# 3D Printers Experience



## bluenavigator (Aug 30, 2015)

Just out of curiousity, have anyone work with the 3D printer to make anything for the layout and cars, etc? 

Any kind of experience had done with the 3D printer, regardless how good or bad it was. I am actually considering this route for many things, including model railroad.


----------



## bluenavigator (Aug 30, 2015)

Hello everyone! Been a while since I had been on this forum. I am back, along with my "new" 3D printer. It is not exact new but not exact old at same time. Actually, I built it from scratch, by buy and reuse materials. Right now, it is working great for me. Just need few fine tuning there and here.

I noticed that nobody reply on this thread, regarding use 3D printers. I just bring it back and see who is out there, working on 3D printers for modeling railroad.


----------



## CTValleyRR (Jul 26, 2014)

I have an Anycubic Photon, an SLA printer, but I use it mostly for printing miniatures. I'm still playing around with various 3D design software packages to create printable objects. I'm not very good at it yet, so for now I print files created by others.


----------



## wvgca (Jan 21, 2013)

i use a variant of a prusa3a, some car bodies and decks for truss rod shorty cars of 1890


----------



## ncrc5315 (Jan 25, 2014)

I use Shapeways.


----------



## Lemonhawk (Sep 24, 2013)

I printed up a few tunnel portals, a rock or cobblestone roller. I tried a crossing signal, but it didn't work, strings all over. ANET A6. I'm just amazed it can run for an entire day printing open loop! Step motors are amazing.


----------



## bluenavigator (Aug 30, 2015)

Lemonhawk said:


> I tried a crossing signal, but it didn't work, strings all over. ANET A6.


Strings all over, it has to do with the retraction settings.

Suggestion: 3D Print Stringing


----------



## MatroxD (Jan 19, 2018)

Ender3 Pro with a few printed mods and upgraded mainboars

Having tons of fun printing small and large items. I only printed a few containers, and still adding decals. I'm messing with nozzle sizes also, and having a lot of fun (burning up some filament also)..

I am going to try PETG once my new build surface comes in... 

Sent from my SM-N950U using Tapatalk


----------



## Lemonhawk (Sep 24, 2013)

No. the strings were do to the print being impossible to do with the printer. too much printing in mid air with no support.


----------



## Shdwdrgn (Dec 23, 2014)

@bluenavigator -- we've actually had several threads on 3D printers since your original post.

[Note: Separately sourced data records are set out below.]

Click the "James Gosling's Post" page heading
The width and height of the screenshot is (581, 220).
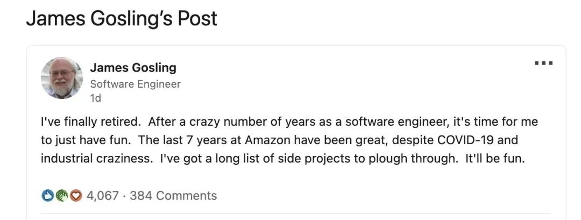122,19
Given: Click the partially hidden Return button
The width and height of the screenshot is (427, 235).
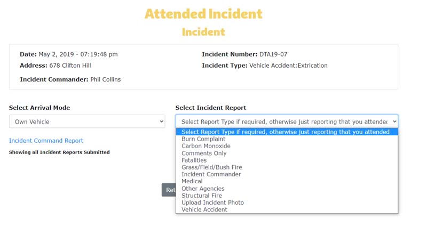Looking at the screenshot, I should (x=169, y=190).
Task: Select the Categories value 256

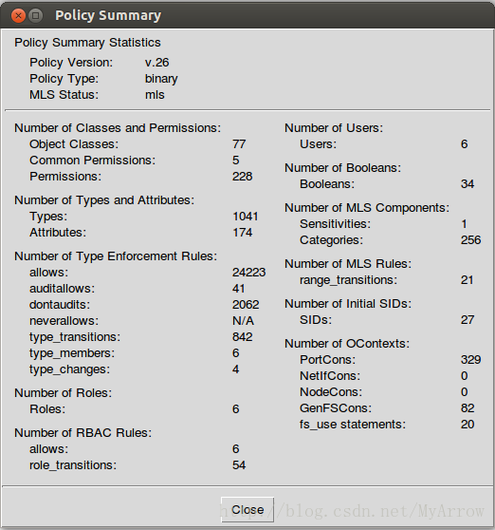Action: coord(470,240)
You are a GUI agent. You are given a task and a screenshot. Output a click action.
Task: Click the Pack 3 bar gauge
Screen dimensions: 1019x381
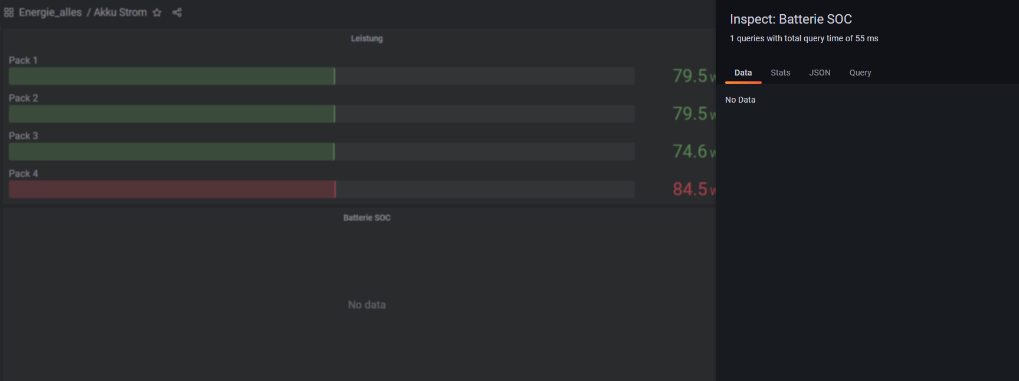coord(172,152)
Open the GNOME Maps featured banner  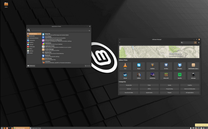tap(159, 52)
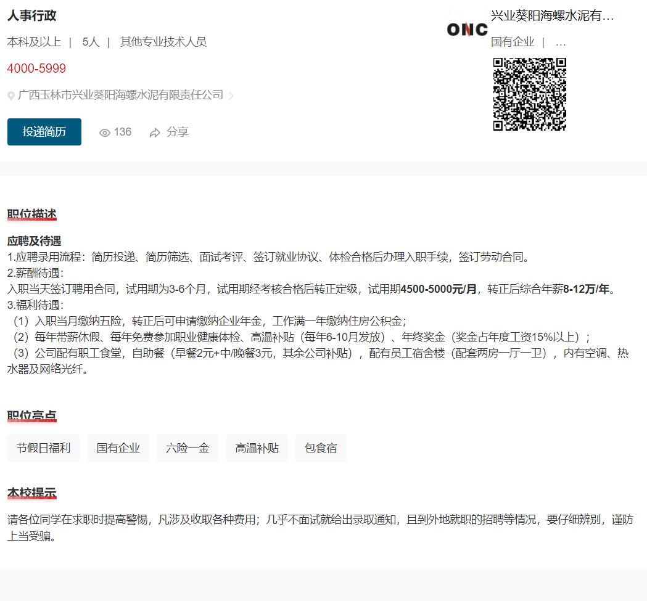Click the share arrow icon

(x=155, y=133)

They've finally hit the price point that just about anyone can get one for their home now, which will hopefully drive innovation even faster.

I also have an Ender 3 pro, printed a lot of mods for it including a direct-drive extruder head which I hope to get mounted soon. I've also been working on a case for my arduino-based DCC controller (DCC++ESP32).

@MatroxD - I have some 0.2mm nozzles and have tried printing people. It's just not quite up to the task of getting any facial details at HO scale, but look for the Cura profile create by SeiPei which will greatly improve your print quality of miniatures.


----------



## bluenavigator (Aug 30, 2015)

Shdwdrgn said:


> @bluenavigator -- we've actually had several threads on 3D printers since your original post. They've finally hit the price point that just about anyone can get one for their home now, which will hopefully drive innovation even faster.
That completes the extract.